Before you start to create data you will need to make a data management plan. This will allow you to make important decisions early on in the research process thus saving time and resources later on. A data management plan is also an essential part of the funding bid process. The guide and links below will help you to plan accordingly.

What is a data management plan?

A data management plan is a document which may be submitted to a research funder as an essential part of the bid process, and/or developed during research. A DMP will describe:

  • What data will be created and what existing data will be used
  • Policies which apply to the data
  • Data management practices (short and long term storage, back-up, security and access control etc.)
  • IT facilities and equipment
  • Data ownership and access
  • Defined responsibilities for data and the plan
  • Data preservation, re-use and sharing

Data Management Planning is now recognised as a vital part of the research process. It helps researchers to consider from the outset how data will be managed during the research process and shared afterwards with the wider research community.
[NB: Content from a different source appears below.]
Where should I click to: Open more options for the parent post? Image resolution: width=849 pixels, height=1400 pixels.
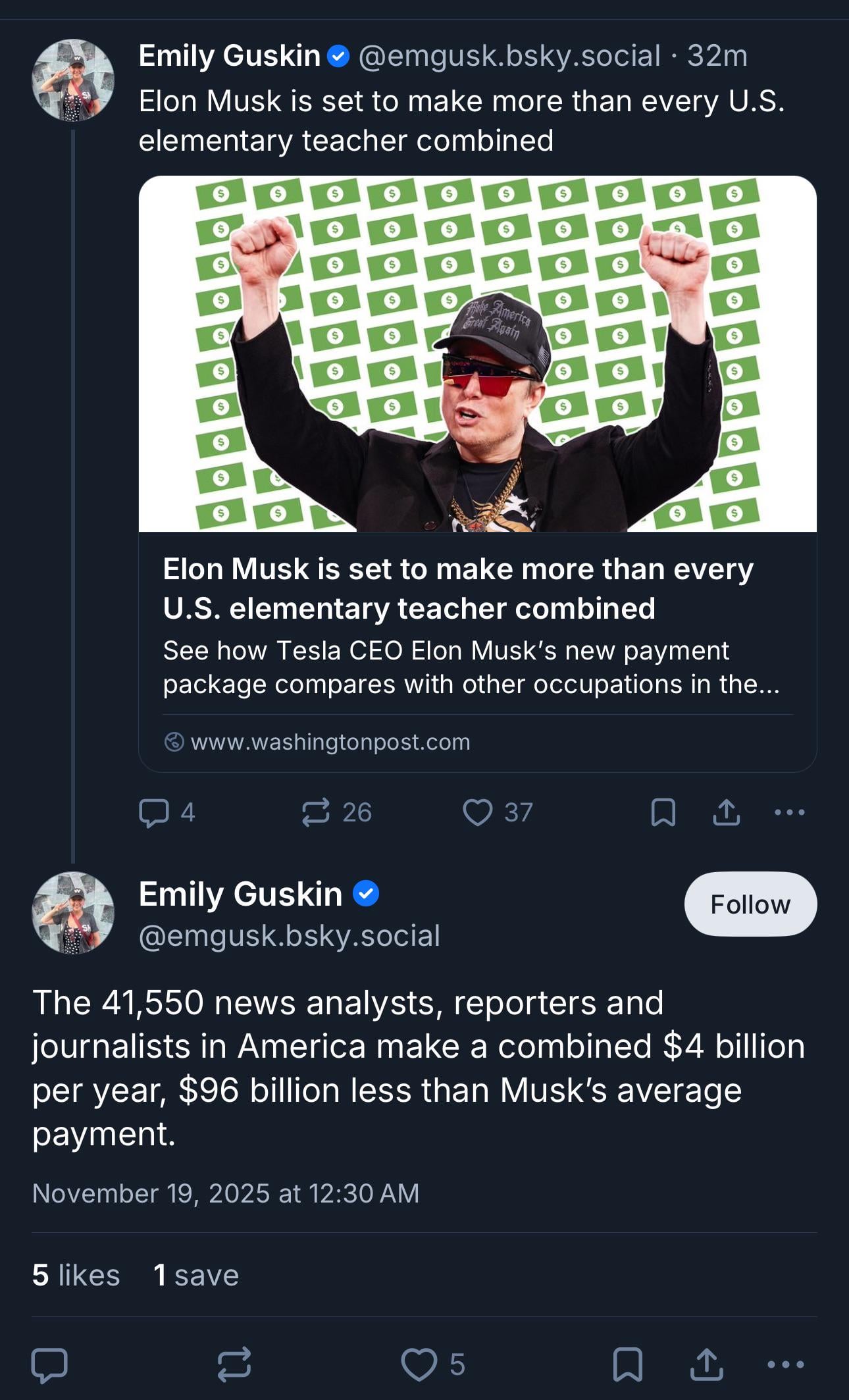coord(789,812)
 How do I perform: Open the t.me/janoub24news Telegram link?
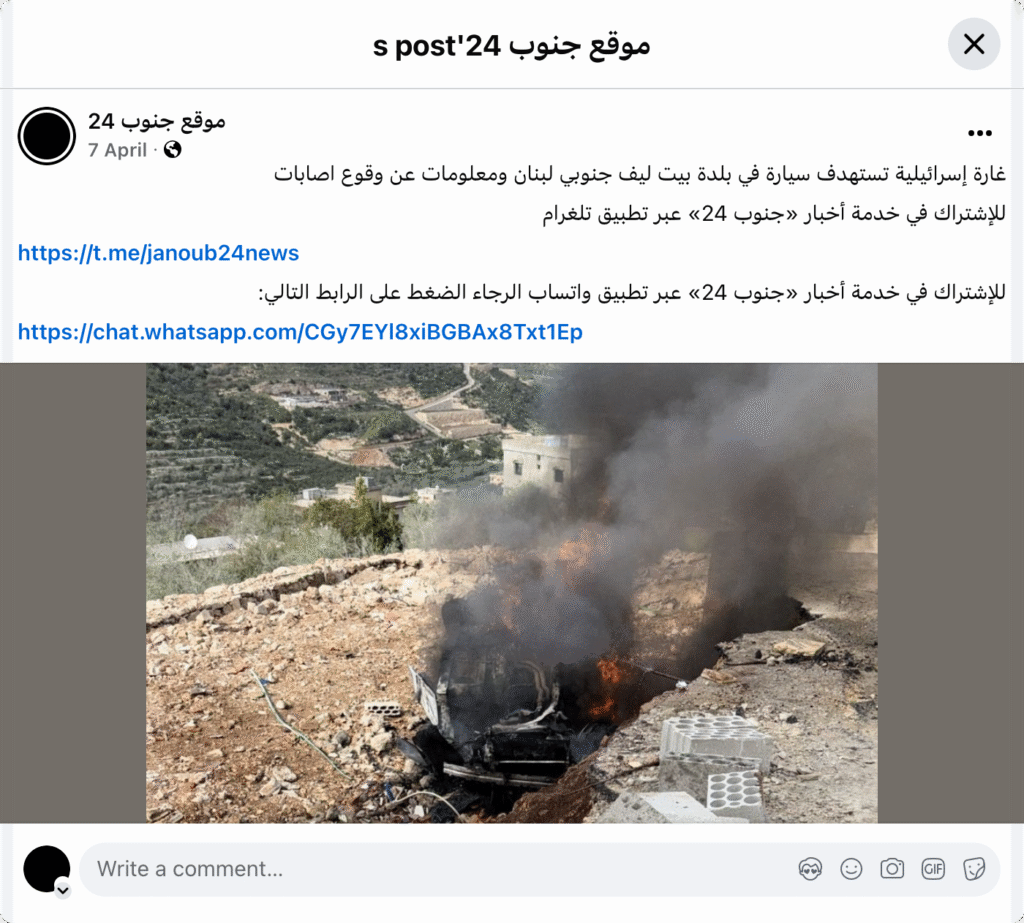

The Digital Curation Centre have written a useful data management planning checklist and an online planning tool (DMP Online).

What does a data management plan cover?

A good data plan should cover the following (you can add more to this suggested list depending on the nature of your project):

  • What type of data will be produced? Will they be reproducible?
  • What would happen if they got lost or became unusable later?
  • How much data will be generated and how often will they change?
  • Who will be the audience for your data and how will they use them now, and in the long run?
  • Who controls them (Principal Investigator, yourself, computing officer in your school)?
  • How long should they be retained? For example, 5 years, up to 10 years, or permanently.
  • Are there tools or software needed to create, process, or visualise the data?
  • Are there any special privacy or security requirements? For example, personal data, high-security data?
  • Are there any ethics committee requirements?
  • Is there a good set of project and data documentation?
  • What directory and file naming conventions will be used?
  • What project and data identifiers will be assigned?
  • What file formats will be used? Are they long-lived?
  • What will be the storage and backup strategy?
  • When and where will the data be published?
  • Is there a discipline specific standard for data sharing/integration?

The Digital Curation Centre provide information about the DMP requirements of a range of funders.